## Things to do
**1)** Answer each question from the security clearance excerpt, one answer per line:
(a) Who issues the guidance that sets the interval before a clearance review is required?
(b) What is the follow-up work and monitoring of some cases called?
(c) Does a CTC allow access to protectively marked assets?
**2)** Carry on the security clearance excerpt past its final line.

## Page excerpt
**********

Once a clearance is granted, it is only valid for a pre-determined period after which a review must be conducted if the clearance is still required. The time interval before a review is required is specified in guidance issued by the cabinet office.
A small number of clearances are granted in spite of some reservations. Risk management requires follow-up work and monitoring of some cases. This activity is termed "aftercare", and may be required in connection with any of the above clearances.
Security Check (SC) or (SC Cleared) is required for people who have substantial access to SECRET or occasional controlled access to TOP SECRET assets. The following security vetting stages comprise a full SC clearance:
Baseline Personnel Security Standard (Which is normally undertaken as part of the recruiting process)
Departmental / Company Records Check
Security Questionnaire
Criminal Record Check
Credit Reference Check
Security Service Check
On completion of the vetting process, the information collected is assessed and a decision made to refuse or approve a SC clearance.
Counter Terrorist Check (CTC) or (CTC Cleared) is required for people who work in close proximity to public figures, or who have access to information or material vulnerable to terrorist attack, or involves unrestricted access to government or commercial establishments assessed to be at risk from terrorist attack. A CTC does not allow access to, or knowledge or custody of, protectively marked assets, but the baseline Personnel Security Standard which is carried out on all MOD personnel and contractors, allows a degree of access. The following security vetting stages are mandatory before a CTC clearance can be approved:
Baseline Personnel Security Standard (Which is normally undertaken as part of the recruiting process)

**********

## Provided material
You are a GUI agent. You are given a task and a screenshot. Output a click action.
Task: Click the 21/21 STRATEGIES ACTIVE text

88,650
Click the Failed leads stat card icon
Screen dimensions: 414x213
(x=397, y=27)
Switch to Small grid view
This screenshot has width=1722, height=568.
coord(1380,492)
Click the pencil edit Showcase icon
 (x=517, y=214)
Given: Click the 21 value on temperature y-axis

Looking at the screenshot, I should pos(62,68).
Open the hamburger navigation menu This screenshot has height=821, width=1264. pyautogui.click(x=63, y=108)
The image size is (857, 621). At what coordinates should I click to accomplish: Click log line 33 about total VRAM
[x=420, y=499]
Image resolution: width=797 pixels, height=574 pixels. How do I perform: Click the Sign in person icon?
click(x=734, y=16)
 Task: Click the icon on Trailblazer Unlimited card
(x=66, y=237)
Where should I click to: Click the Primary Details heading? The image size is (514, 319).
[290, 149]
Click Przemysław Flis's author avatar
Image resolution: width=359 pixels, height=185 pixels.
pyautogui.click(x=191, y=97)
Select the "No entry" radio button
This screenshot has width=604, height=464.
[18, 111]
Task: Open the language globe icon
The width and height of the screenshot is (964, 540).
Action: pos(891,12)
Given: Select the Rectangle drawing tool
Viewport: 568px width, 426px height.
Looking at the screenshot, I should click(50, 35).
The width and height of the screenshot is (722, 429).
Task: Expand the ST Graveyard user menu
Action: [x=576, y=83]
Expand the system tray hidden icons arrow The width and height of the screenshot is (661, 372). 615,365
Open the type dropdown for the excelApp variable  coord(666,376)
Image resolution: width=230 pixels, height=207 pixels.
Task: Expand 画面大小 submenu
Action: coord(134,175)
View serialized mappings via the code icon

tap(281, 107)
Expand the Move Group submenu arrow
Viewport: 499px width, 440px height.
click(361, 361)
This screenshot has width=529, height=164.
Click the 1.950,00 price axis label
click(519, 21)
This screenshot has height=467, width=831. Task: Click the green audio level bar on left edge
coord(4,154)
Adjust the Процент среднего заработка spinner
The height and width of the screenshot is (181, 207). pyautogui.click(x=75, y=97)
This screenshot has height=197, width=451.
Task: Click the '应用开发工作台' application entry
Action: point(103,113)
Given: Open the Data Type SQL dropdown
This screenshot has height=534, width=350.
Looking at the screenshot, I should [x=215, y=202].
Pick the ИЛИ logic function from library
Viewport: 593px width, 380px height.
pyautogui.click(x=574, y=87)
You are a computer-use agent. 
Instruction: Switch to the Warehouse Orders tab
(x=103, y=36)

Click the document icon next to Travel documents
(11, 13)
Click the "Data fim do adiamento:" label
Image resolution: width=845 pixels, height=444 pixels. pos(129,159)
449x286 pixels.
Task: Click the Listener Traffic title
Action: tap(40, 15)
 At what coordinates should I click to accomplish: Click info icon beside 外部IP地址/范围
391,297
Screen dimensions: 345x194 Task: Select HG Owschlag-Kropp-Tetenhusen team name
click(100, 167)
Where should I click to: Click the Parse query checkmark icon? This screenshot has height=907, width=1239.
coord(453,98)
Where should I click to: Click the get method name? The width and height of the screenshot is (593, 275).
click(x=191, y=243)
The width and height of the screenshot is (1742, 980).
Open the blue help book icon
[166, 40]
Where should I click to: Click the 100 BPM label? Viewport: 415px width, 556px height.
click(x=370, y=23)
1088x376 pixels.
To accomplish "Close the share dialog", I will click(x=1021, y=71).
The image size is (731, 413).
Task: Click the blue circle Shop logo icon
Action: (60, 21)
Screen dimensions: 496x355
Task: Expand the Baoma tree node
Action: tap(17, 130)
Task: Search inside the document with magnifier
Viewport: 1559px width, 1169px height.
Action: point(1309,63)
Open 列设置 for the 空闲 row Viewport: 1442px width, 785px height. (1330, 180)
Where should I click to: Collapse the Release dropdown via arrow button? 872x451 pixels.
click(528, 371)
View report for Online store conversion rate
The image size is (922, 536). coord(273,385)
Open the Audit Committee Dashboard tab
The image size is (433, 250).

**********

## Results by task
**1)**
(a) The cabinet office.
(b) "Aftercare".
(c) No.

**2)**
Departmental / Company Records Check
Security Questionnaire
Criminal Record Check
Security Service Check
On completion of the vetting process, the information collected is assessed and a decision made to refuse or approve a CTC clearance.
What are Employment Checks?
Baseline Personnel Security Standard (BPSS) (formally Basic Check) and Enhanced Baseline Standard (EBS) (formerly Enhanced Basic Check or Basic Check +): These are not formal security clearances; they are a package of pre-employment checks that represent good recruitment and employment practice. A BPSS or EBS aims to provide an appropriate level of assurance as to the trustworthiness, integrity, and probable reliability of prospective employees and should be applied to:
All successful applicants for employment in the public sector and Armed Forces (both permanent and temporary)
All private sector employees working on government contracts (e.g. contractors and consultants), who require access to, or knowledge of, government assets protectively marked up to and including CONFIDENTIAL.
BPSS and EBS are normally conducted by the recruitment authorities or companies to the agreed standard, and because they underpin the national security vetting process it is vital that they are carried out properly and thoroughly and before any further vetting is completed.
Employment Assurance (disclosures) (EA (D)) are required by people from MOD sponsored units and organisations that benefit the MOD, who are being considered for employment with children or vulnerable adults. DVA acts as a co-ordinator for these requests.

Why is the National Security Vetting (NSV)
System necessary and what does it aim to achieve?
The UK needs a security system to protect against threats from hostile intelligence services, terrorists and other pressure groups. Vetting ensures that anyone who goes through the process can be trusted with sensitive government information or property.
Who is affected?
The system applies to people in the following categories whose employment involves access to sensitive Government assets, Crown servants, members of the security and intelligence agencies; members of the armed forces; the police; employees of certain other non-government organisations that are obliged to comply with the Government’s security procedures; employees of contractors providing goods and services to the Government.
How does the vetting system work?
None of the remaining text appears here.